- Exercise: Determine how many of the lines below hold the word "computer". Give the number and nothing else.

- Source records:
=-=-=-=-=
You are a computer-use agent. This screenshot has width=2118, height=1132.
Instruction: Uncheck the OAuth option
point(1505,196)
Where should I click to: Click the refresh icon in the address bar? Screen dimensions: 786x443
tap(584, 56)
=-=-=-=-=
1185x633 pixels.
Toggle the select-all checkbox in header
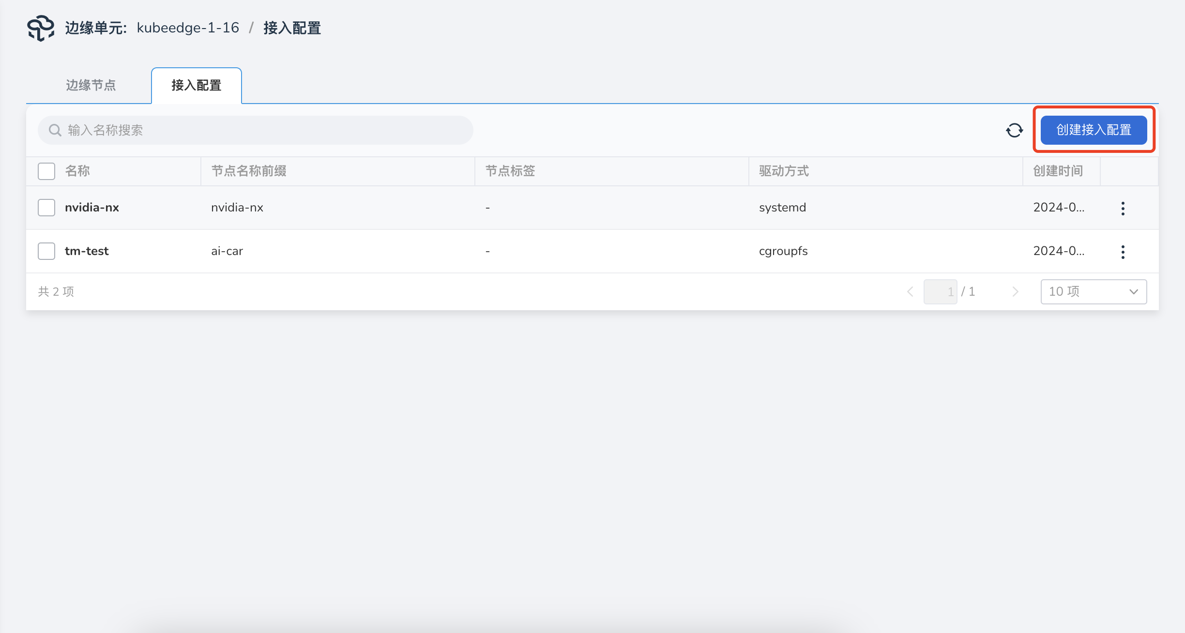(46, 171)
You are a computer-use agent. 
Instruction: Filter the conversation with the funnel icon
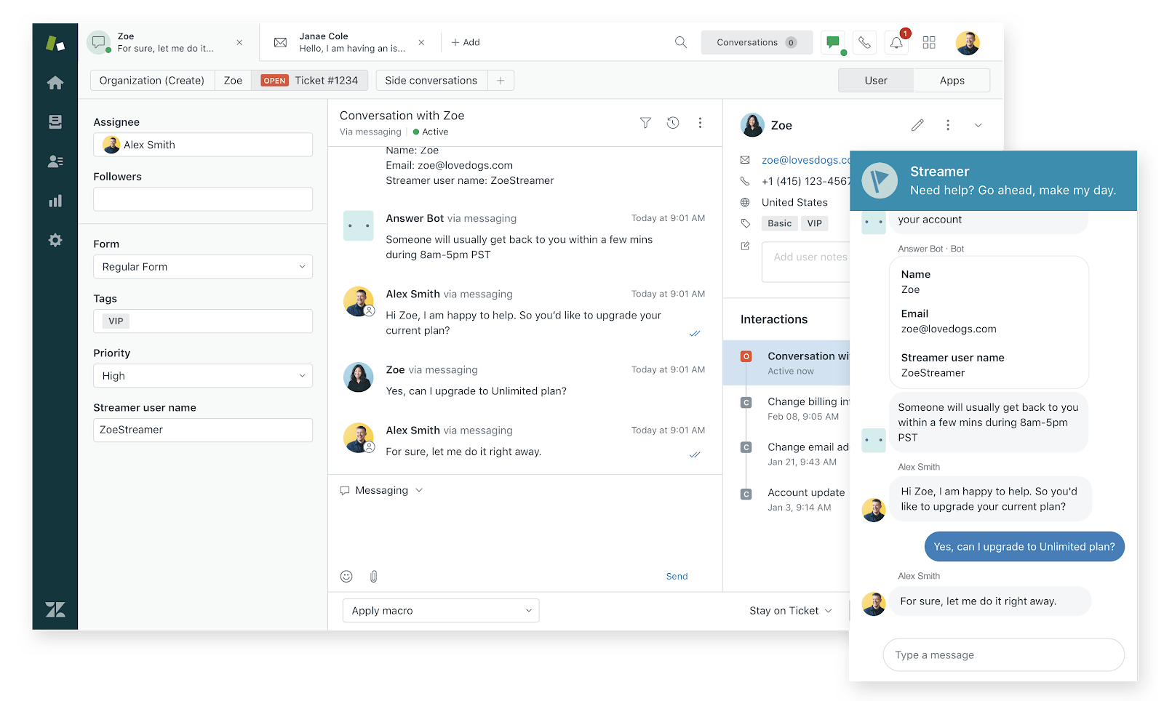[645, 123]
=-=-=-=-=
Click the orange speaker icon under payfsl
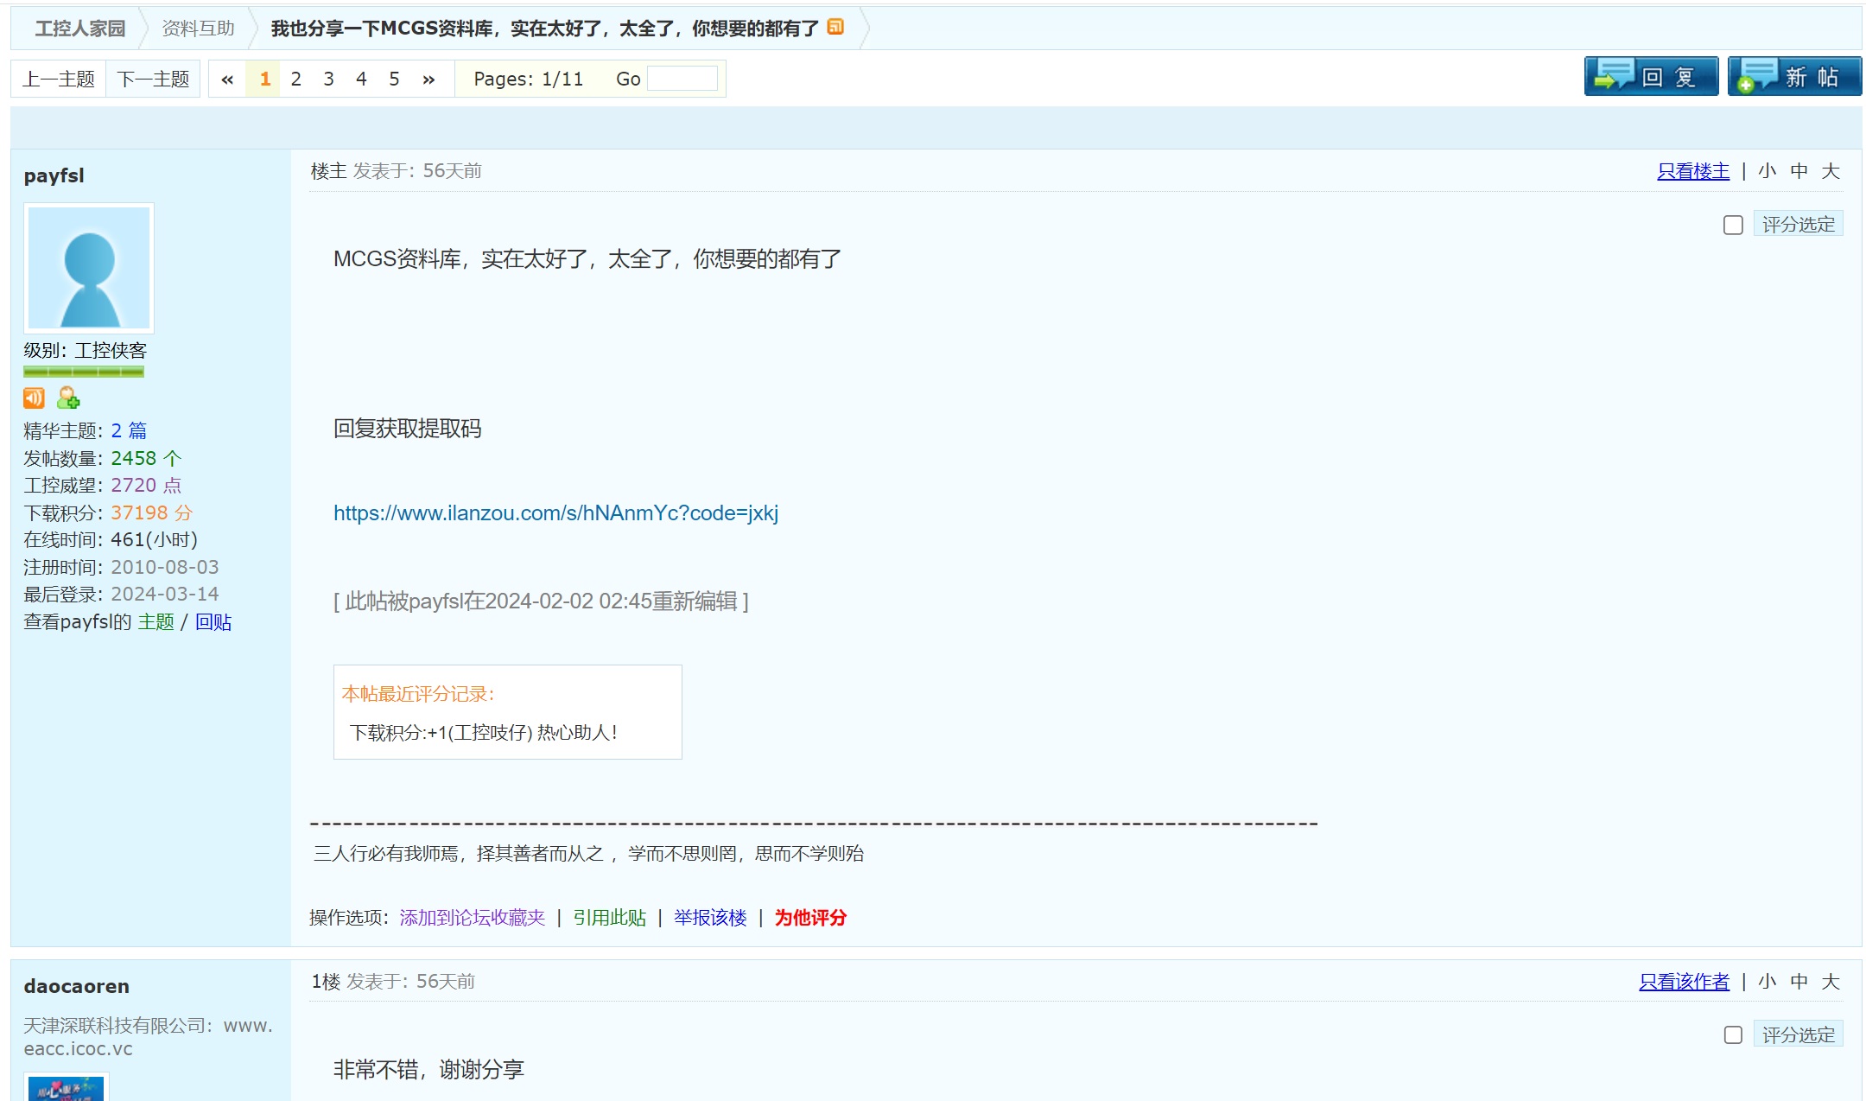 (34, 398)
=-=-=-=-=
- Answer below: 2